TASK DESCRIPTION.
Could you print, exactly and without pictures, only the lines from the one with "Task: Select the D: drive in navigation pane" through the end of the records below?

MATERIAL FOR THE TASK.
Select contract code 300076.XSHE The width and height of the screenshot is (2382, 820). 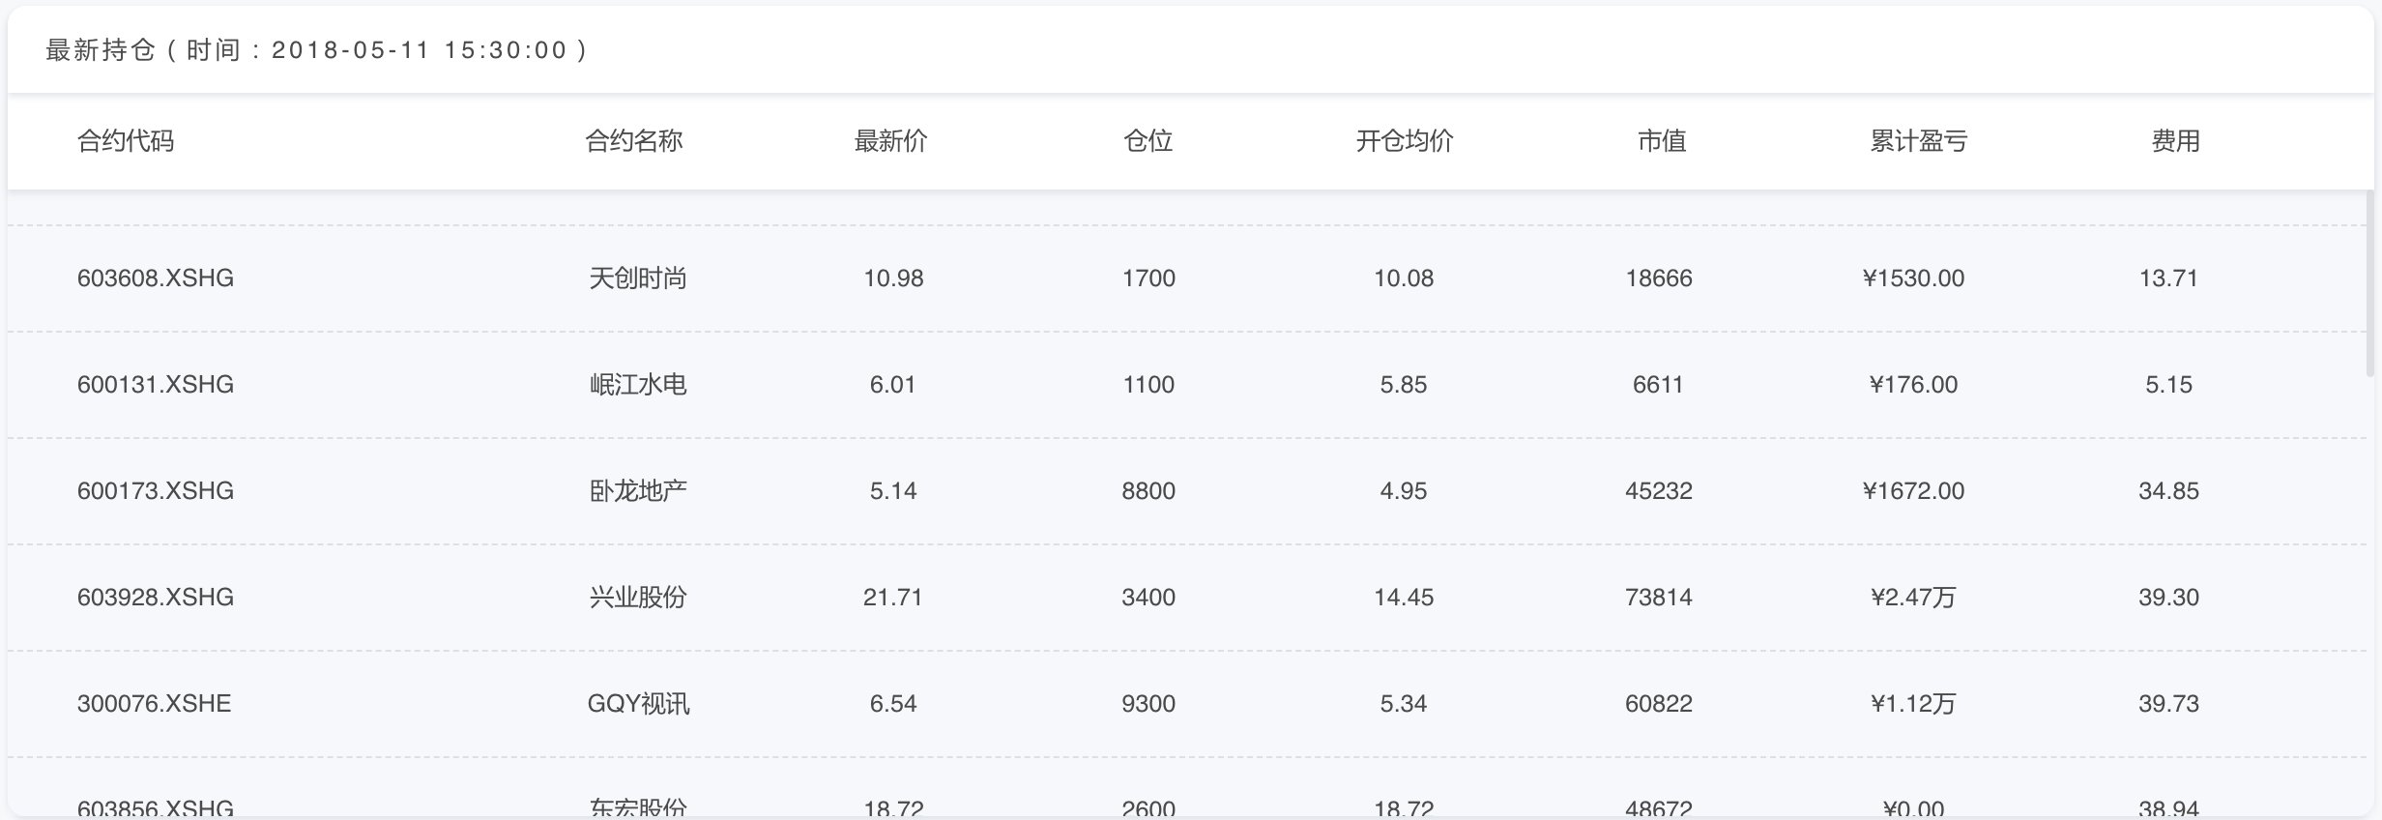[155, 704]
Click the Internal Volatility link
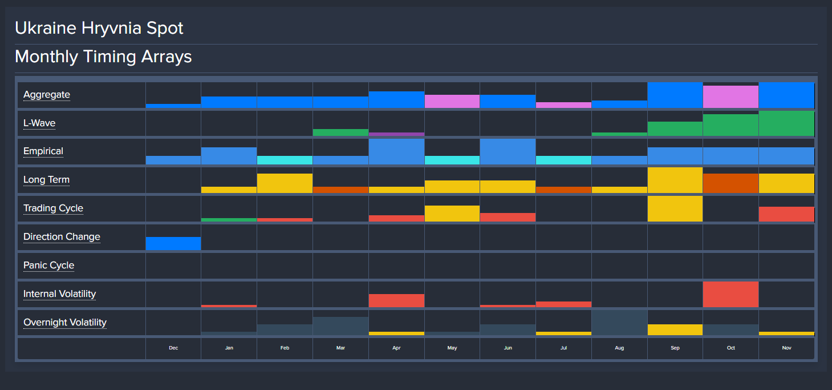Image resolution: width=832 pixels, height=390 pixels. 59,294
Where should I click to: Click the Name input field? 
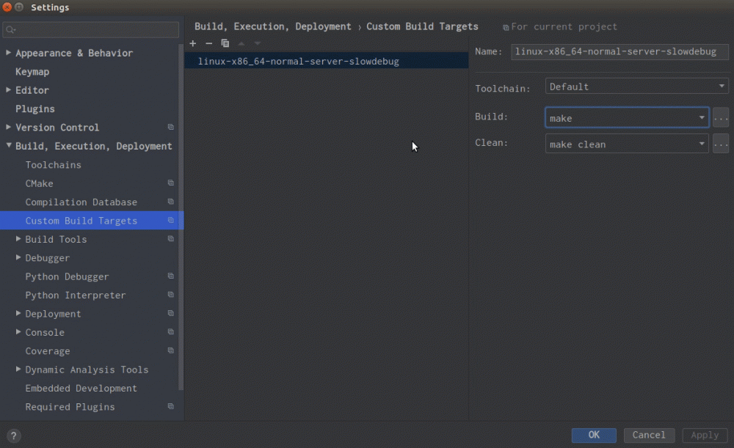[x=619, y=51]
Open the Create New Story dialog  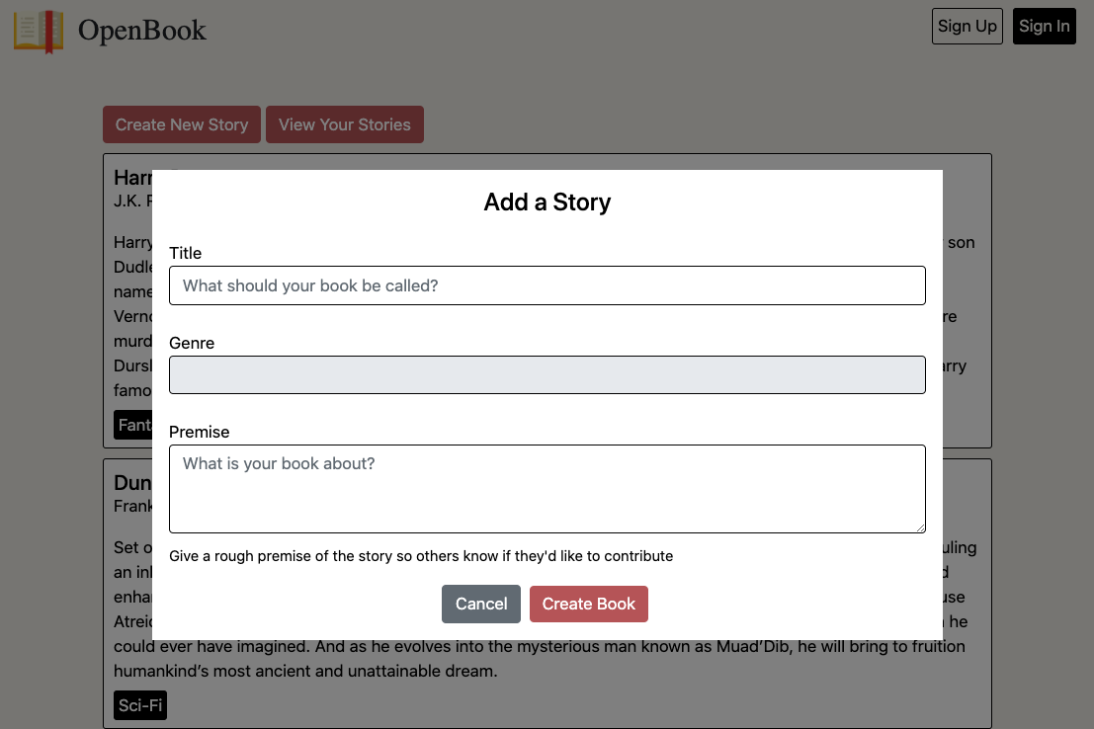[x=181, y=124]
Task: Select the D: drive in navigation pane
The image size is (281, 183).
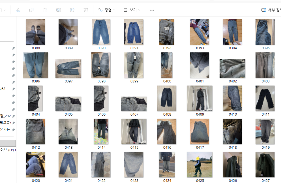Action: point(7,150)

SOLUTION FOR THIS EXERCISE.
Task: Select the D: drive in navigation pane
The image size is (281, 183).
Action: point(7,150)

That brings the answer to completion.